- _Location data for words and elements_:
— Start —

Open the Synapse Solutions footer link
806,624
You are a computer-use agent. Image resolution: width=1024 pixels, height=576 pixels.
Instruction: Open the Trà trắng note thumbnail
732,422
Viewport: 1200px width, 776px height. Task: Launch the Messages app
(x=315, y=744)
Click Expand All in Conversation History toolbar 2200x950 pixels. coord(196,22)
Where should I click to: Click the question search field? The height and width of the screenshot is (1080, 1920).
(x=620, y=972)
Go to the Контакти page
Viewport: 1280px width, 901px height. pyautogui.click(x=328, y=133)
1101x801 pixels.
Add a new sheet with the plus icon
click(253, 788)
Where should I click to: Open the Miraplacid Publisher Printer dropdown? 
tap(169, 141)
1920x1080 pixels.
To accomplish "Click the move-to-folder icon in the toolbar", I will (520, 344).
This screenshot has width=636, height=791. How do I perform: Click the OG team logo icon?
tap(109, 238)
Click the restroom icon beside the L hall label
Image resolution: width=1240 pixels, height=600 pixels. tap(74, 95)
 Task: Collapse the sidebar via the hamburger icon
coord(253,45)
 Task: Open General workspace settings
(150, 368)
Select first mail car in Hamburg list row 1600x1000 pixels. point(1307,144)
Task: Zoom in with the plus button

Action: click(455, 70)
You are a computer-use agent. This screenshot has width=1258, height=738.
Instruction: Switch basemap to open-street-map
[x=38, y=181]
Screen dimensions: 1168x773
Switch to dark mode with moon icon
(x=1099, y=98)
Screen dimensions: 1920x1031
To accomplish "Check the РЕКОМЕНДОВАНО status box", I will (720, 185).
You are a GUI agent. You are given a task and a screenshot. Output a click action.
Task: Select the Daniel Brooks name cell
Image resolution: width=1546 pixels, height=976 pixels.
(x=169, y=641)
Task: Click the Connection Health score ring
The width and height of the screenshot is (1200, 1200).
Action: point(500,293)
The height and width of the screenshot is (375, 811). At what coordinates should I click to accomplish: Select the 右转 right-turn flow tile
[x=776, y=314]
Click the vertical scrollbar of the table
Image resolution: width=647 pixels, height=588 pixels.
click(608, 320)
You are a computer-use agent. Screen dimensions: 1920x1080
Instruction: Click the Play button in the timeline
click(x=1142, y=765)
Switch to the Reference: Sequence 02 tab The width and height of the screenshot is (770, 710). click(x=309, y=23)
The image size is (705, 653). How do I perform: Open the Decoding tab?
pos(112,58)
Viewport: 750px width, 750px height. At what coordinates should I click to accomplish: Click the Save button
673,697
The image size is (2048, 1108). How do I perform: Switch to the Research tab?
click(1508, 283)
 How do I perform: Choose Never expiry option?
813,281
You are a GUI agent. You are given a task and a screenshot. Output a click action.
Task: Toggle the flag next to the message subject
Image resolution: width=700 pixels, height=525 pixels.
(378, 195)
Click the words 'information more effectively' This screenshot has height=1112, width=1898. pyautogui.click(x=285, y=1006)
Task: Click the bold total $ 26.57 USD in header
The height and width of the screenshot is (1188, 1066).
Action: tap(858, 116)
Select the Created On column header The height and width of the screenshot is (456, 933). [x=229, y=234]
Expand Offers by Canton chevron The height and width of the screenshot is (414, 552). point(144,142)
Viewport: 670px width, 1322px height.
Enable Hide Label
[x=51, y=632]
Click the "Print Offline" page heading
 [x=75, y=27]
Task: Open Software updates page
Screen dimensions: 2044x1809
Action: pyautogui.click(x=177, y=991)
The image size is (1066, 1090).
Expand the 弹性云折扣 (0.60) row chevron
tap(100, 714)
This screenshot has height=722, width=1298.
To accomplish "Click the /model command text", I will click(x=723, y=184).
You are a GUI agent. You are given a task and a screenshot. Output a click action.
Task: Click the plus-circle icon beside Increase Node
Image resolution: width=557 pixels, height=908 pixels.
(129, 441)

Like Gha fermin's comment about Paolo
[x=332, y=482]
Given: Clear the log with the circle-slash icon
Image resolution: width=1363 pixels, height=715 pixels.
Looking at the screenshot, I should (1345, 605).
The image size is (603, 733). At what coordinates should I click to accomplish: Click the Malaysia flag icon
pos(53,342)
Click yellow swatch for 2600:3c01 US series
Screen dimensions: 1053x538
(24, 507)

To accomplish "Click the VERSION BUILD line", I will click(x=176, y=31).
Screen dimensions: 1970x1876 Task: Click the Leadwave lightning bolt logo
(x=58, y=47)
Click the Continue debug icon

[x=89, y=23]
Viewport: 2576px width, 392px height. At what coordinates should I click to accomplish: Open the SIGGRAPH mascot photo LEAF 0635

— End —

Can you copy every one of the rows above, line for line and with no changes?

- _Solution to this exercise_:
Open the Synapse Solutions footer link
806,624
You are a computer-use agent. Image resolution: width=1024 pixels, height=576 pixels.
Instruction: Open the Trà trắng note thumbnail
732,422
Viewport: 1200px width, 776px height. Task: Launch the Messages app
(x=315, y=744)
Click Expand All in Conversation History toolbar 2200x950 pixels. coord(196,22)
Where should I click to: Click the question search field? The height and width of the screenshot is (1080, 1920).
(x=620, y=972)
Go to the Контакти page
Viewport: 1280px width, 901px height. pyautogui.click(x=328, y=133)
1101x801 pixels.
Add a new sheet with the plus icon
click(253, 788)
Where should I click to: Open the Miraplacid Publisher Printer dropdown? 
tap(169, 141)
1920x1080 pixels.
To accomplish "Click the move-to-folder icon in the toolbar", I will (520, 344).
This screenshot has width=636, height=791. How do I perform: Click the OG team logo icon?
tap(109, 238)
Click the restroom icon beside the L hall label
Image resolution: width=1240 pixels, height=600 pixels. tap(74, 95)
 Task: Collapse the sidebar via the hamburger icon
coord(253,45)
 Task: Open General workspace settings
(150, 368)
Select first mail car in Hamburg list row 1600x1000 pixels. point(1307,144)
Task: Zoom in with the plus button

Action: click(455, 70)
You are a computer-use agent. This screenshot has width=1258, height=738.
Instruction: Switch basemap to open-street-map
[x=38, y=181]
Screen dimensions: 1168x773
Switch to dark mode with moon icon
(x=1099, y=98)
Screen dimensions: 1920x1031
To accomplish "Check the РЕКОМЕНДОВАНО status box", I will (720, 185).
You are a GUI agent. You are given a task and a screenshot. Output a click action.
Task: Select the Daniel Brooks name cell
Image resolution: width=1546 pixels, height=976 pixels.
(x=169, y=641)
Task: Click the Connection Health score ring
The width and height of the screenshot is (1200, 1200).
Action: point(500,293)
The height and width of the screenshot is (375, 811). At what coordinates should I click to accomplish: Select the 右转 right-turn flow tile
[x=776, y=314]
Click the vertical scrollbar of the table
Image resolution: width=647 pixels, height=588 pixels.
click(608, 320)
You are a computer-use agent. Screen dimensions: 1920x1080
Instruction: Click the Play button in the timeline
click(x=1142, y=765)
Switch to the Reference: Sequence 02 tab The width and height of the screenshot is (770, 710). click(x=309, y=23)
The image size is (705, 653). How do I perform: Open the Decoding tab?
pos(112,58)
Viewport: 750px width, 750px height. At what coordinates should I click to accomplish: Click the Save button
673,697
The image size is (2048, 1108). How do I perform: Switch to the Research tab?
click(1508, 283)
 How do I perform: Choose Never expiry option?
813,281
You are a GUI agent. You are given a task and a screenshot. Output a click action.
Task: Toggle the flag next to the message subject
Image resolution: width=700 pixels, height=525 pixels.
(378, 195)
Click the words 'information more effectively' This screenshot has height=1112, width=1898. pyautogui.click(x=285, y=1006)
Task: Click the bold total $ 26.57 USD in header
The height and width of the screenshot is (1188, 1066).
Action: tap(858, 116)
Select the Created On column header The height and width of the screenshot is (456, 933). [x=229, y=234]
Expand Offers by Canton chevron The height and width of the screenshot is (414, 552). point(144,142)
Viewport: 670px width, 1322px height.
Enable Hide Label
[x=51, y=632]
Click the "Print Offline" page heading
 [x=75, y=27]
Task: Open Software updates page
Screen dimensions: 2044x1809
Action: pyautogui.click(x=177, y=991)
The image size is (1066, 1090).
Expand the 弹性云折扣 (0.60) row chevron
tap(100, 714)
This screenshot has height=722, width=1298.
To accomplish "Click the /model command text", I will click(x=723, y=184).
You are a GUI agent. You are given a task and a screenshot. Output a click action.
Task: Click the plus-circle icon beside Increase Node
Image resolution: width=557 pixels, height=908 pixels.
(129, 441)

Like Gha fermin's comment about Paolo
[x=332, y=482]
Given: Clear the log with the circle-slash icon
Image resolution: width=1363 pixels, height=715 pixels.
Looking at the screenshot, I should (1345, 605).
The image size is (603, 733). At what coordinates should I click to accomplish: Click the Malaysia flag icon
pos(53,342)
Click yellow swatch for 2600:3c01 US series
Screen dimensions: 1053x538
(24, 507)

To accomplish "Click the VERSION BUILD line", I will click(x=176, y=31).
Screen dimensions: 1970x1876 Task: Click the Leadwave lightning bolt logo
(x=58, y=47)
Click the Continue debug icon

[x=89, y=23]
Viewport: 2576px width, 392px height. At what coordinates should I click to accomplish: Open the SIGGRAPH mascot photo LEAF 0635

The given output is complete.